Uiteindelijk kon ruim een jaar later toch nog de daadwerkelijke oefening plaatsvinden: op 10 juni 2021. Drie punten kwamen expliciet aan bod: het testen van adequate besluitvorming op basis van het D-NL Actieplan Hoogwater, het testen van grensoverschrijdende informatie-uitwisseling en het testen van grensoverschrijdende crisiscommunicatie. ‘Bij zo’n grensoverschrijdende oefening zie je al snel dat niet iedereen dezelfde uitgangspunten heeft,’ vertelt Michel. ‘In elk land worden immers andere procedures gehanteerd en vaak is het niet meteen duidelijk wat in het buurland jouw evenknie is.’ Van der Klei: ‘Duitsland is hiërarchischer georganiseerd dan Nederland. Dit betekent dat niet alleen organisatiestructuren verschillen, maar dat ook informatiestromen en communicatielijnen aan weerszijden van de grens anders zijn. Ook dat maakt samenwerking complexer.’

Uitdaging

‘Bij de oefening in 2016 vonden de partijen elkaar nauwelijks grensoverschrijdend,’ vervolgt Van der Klei. ‘En ook in deze oefening was dit nog best een uitdaging. De deelnemers hadden echt tijd nodig om elkaar te vinden. Daarnaast gaven ze na de oefening aan dat ze behoefte hebben aan handvatten wanneer dat nou eigenlijk nodig is. Wat ook helpt, zo is gebleken, om aan de voorkant een netwerkanalyse te doen. Zodat iedereen weet wie er betrokken zijn, waardoor ze tijdig contact kunnen leggen. Bovendien is naar voren gekomen dat de inzet van grensliaisons en het digitaal vergaderen heel goed geholpen hebben, zowel bij het uitwisselen van informatie als bij de besluitvorming.’

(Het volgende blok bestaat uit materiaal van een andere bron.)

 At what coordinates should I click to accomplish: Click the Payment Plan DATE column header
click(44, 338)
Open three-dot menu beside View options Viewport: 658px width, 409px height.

Ook gaven de deelnemers aan dat ze behoefte hebben aan geobeelden van het gebied, waar iedereen gebruik van kan maken. ‘Bijvoorbeeld om goed te kunnen achterhalen waar de dreiging zit,’ legt Van der Klei uit. Het plan is nu om dit verder uit te werken. ‘Wat niet is gelukt, is om vanuit de crisiscommunicatie een grensoverschrijdende kernboodschap te formuleren. En dat is eigenlijk wel nodig om handvatten te geven aan de handelingsperspectieven voor inwoners van het gebied. Daar moet dus nog aandacht aan worden besteed. Ten slotte hebben we ook geadviseerd om het plan nog verder uit te werken en daarbij alle randvoorwaardelijke processen van de crisisbeheersing mee te nemen: alarmeren, op- en afschalen, leiding en coördinatie, informatiemanagement en crisiscommunicatie.’

Generieke aanpak

De werkgroep is nog steeds actief. ‘De deelnemers is nadrukkelijk gevraagd om deze aanbevelingen mee te nemen,’ aldus Michel. ‘Maar er is nog veel werk te doen.’ Van der Klei beaamt dat: ‘Het is belangrijk om die contacten aan te gaan en het netwerk operationeel te maken. Maar ook om te kiezen voor een generieke aanpak, een werkwijze die voor elke ramp geschikt is. Zo’n hoogwateroefening biedt daarvoor een prima basis. Veel zaken die je daaruit leert, kun je ook toepassen bij andere crises. Belangrijk is vooral dat zaken worden opgepakt rond risicomanagement, crisismanagement en herstelmanagement. Je kunt elkaar dan versterken en die kennis met elkaar delen. Daar wordt iedereen uiteindelijk wijzer van.’  

Werken bij Public Result?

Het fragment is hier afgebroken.